I have been friends for over two decades, who has overcome several challenges, and I respect her for that. But, she's often blindsided by others. Her husband left her, which came as a massive blow. Several of her social circle vanished during that time, because they seemed only interested in him. This surprised her deeply. She made more effort in our friendship, and must have understood more acutely the meaning of companionship.
Throughout this period, many of her friends have disappeared without her being knowing the cause. Her last employer suddenly changed toward her, although she had been an excellent employee, her exit happened not understanding why things shifted.
Lately, we have each retired so we're spending frequent meetups, yet I realize my role in the relationship feels one-sided. I open discussion points only for her to redirect the talk toward her own topics. Regarding political views, she expresses strong opinions. My effort is to suggest double-checking information and alternate views.
She has been planning a holiday to a nation I know well repeatedly and resided in previously. I tried to provide insights, but this was not welcomed. She really only wanted my agreement with her decisions.
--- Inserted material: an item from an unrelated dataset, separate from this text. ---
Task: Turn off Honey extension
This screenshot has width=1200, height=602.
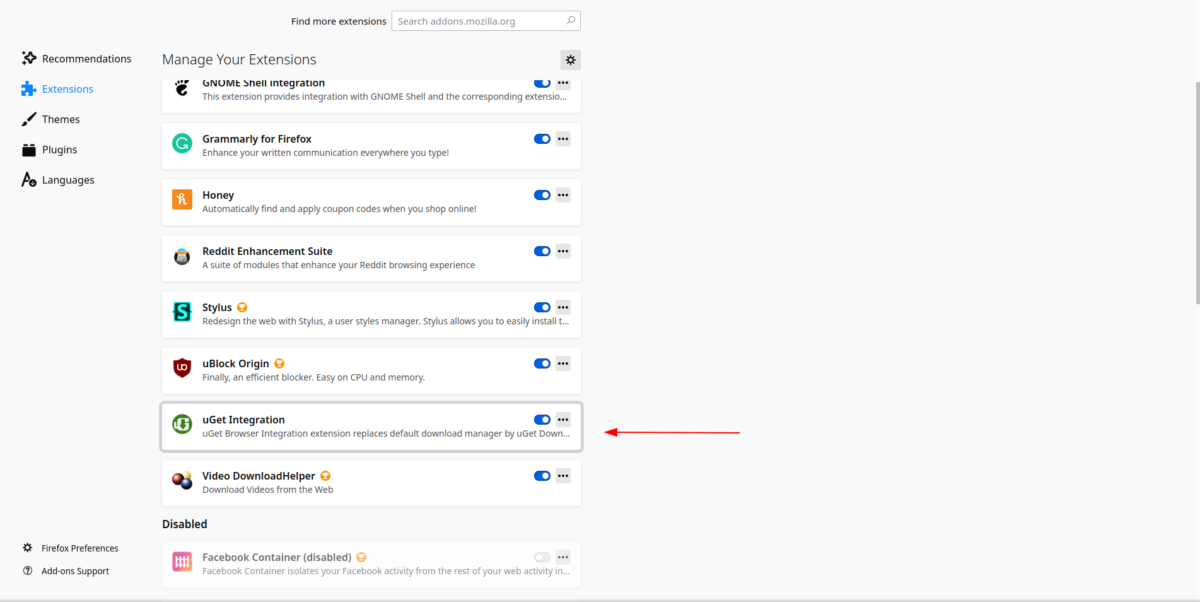Action: 542,195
I've just come back from four weeks in that country and she wants to reconnect, however, I hesitate.
I am unwilling to act as a friend who abandons suddenly without a word, however, I feel she can understand the impact of how she acts on how I feel about myself. Right now, I find myself in pulling back. What should I do?
You could end things abruptly, but it is seldom the peaceful resolution that we desire. Yet having a direct talk aiming for working things out demands strength and openness from both people.
Professional advice indicates trying a useful conflict resolution tool:
"The first step is to state how things go when you talk. This needs to be based on facts like exactly what occurs. The second involves sharing the way it affects you emotionally. There should be no argument on this point. Your feelings are your feelings, naturally. Step three involves requesting how the two of you will alter the interaction between you."
Keep in mind your friend holds perspectives, so you need to be prepared to hear that. One effective method is telling your friend:
"Please share your thoughts while I will listen without interrupting for 30 minutes."This can be effective in fostering better communication.
She could ignore your concerns, for those who cling to a “survival narrative”: they have a narrative about themselves they won't release because their very survival is tied to it being the only thing they trust. It's tough because there's no thoroughfare here, only cul-de-sacs. Yet she could initially present like this and then think on your words. If you don't achieve a resolution, you'll have closure that you've been truthful.
A passionate historian and travel writer with expertise in Mediterranean archaeology and Sicilian culture.